31.01.2013, 17:16

Winterwetter Der Januar 2013 war der dunkelste seit 60 Jahren


Die Wintersonne kam im Januar 2013 so gut wie gar nicht raus

Foto: Uwe Zucchi / dpa

Die Wintersonne kam im Januar 2013 so gut wie gar nicht raus Foto: Uwe Zucchi / dpa

Von Ulli Kulke

So trüb wie in diesem Januar war es lange nicht mehr in Deutschland. Nur 22,5 Stunden hat die Sonne die Wolkendecke durchbrochen. Die Aussichten für Februar sind kaum besser.

Der Januar hatte kalte und warme Tage, einige mit und andere ohne Schneedecke über dem Land. Eines aber traf auf fast alle Tage: Sie waren durchweg trüb, mit tief hängenden Wolken oder hoch stehendem Nebel. Finster war es, so finster wie noch nie seit vor 60 Jahren die monatliche Sonnenscheindauer systematisch erfasst wird.

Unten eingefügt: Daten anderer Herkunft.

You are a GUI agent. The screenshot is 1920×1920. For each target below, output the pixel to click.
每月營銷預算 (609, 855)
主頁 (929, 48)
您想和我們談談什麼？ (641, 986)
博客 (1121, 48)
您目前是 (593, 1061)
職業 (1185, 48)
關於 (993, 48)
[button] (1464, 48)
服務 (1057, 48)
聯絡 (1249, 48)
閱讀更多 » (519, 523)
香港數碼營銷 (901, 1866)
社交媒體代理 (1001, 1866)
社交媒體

Nur 22,5 Stunden, weniger als die Dauer eines einzigen Tages, schien im Durchschnitt über Deutschland die Sonne zwischen dem ersten und dem 30. Januar, gerade einmal die Hälfte des langjährigen Mittelwertes. Beste Bedingungen herrschten also für aufkommende Winterdepressionen.

Wie besonders der Januar 2013 war, zeigt sich auch daran, dass der berühmte 100-jährige Kalender in einem Aspekt seiner Vorhersage sogar einmal richtig lag, was ja nur alle paar Jahre vorkommen soll. Gegen Ende Januar 2013, so prophezeite im 17. Jahrhundert der Mönch Mauritius Knauer in seinem Werk, solle es sehr stürmisch werden. So war es dann auch am Mittwochabend und Donnerstag.

Und dabei dürfte es auch in den ersten Februartagen bleiben, wobei es wieder etwas kälter werden wird. Die Wolken, die Samstag und Sonntag zeitweise übers Land ziehen, bringen Niederschlag, bis in tiefere Lagen oft auch als Schnee. Das wechselhafte Wetter wird uns entweder milde, stürmisch-feuchte oder eben trockene kältere Tage bescheren.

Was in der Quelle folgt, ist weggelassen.